In short, to describe Man as a dialectical entity is to describe him as negating Action that negates the given within which it is born, and as a Product created by that very negation, on the basis of the given which was negated.  And on the "phenomenological" level this mean that human existence "appears" in the World as a continuous series of fights and works integrated by memory--that is, as History in the course of which Man freely creates himself.  (234)     
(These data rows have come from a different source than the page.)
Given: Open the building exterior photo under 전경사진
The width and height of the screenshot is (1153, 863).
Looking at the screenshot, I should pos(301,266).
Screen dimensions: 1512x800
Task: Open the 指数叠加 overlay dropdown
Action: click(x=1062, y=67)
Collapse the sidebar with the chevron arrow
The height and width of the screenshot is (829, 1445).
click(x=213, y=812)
           And so we come full circle. 

I of course left stuff out in the interest of time and space and being, but I tried to get in most of the things in Kojčve that seemed relevant to our studies this summer.  One little moment that awestruck me, which I remembered as I was going through writing my summary:

. . . what made Man a Slave was his refusal to risk his life.  Hence he will not cease to be Slave, as long as he is not ready to risk his life in a Fight against the Master, as long as he does not accept the idea of his death.  A liberation without a bloody Fight, therefore, is metaphysically impossible. (56) 

           Now that’s a call to arms!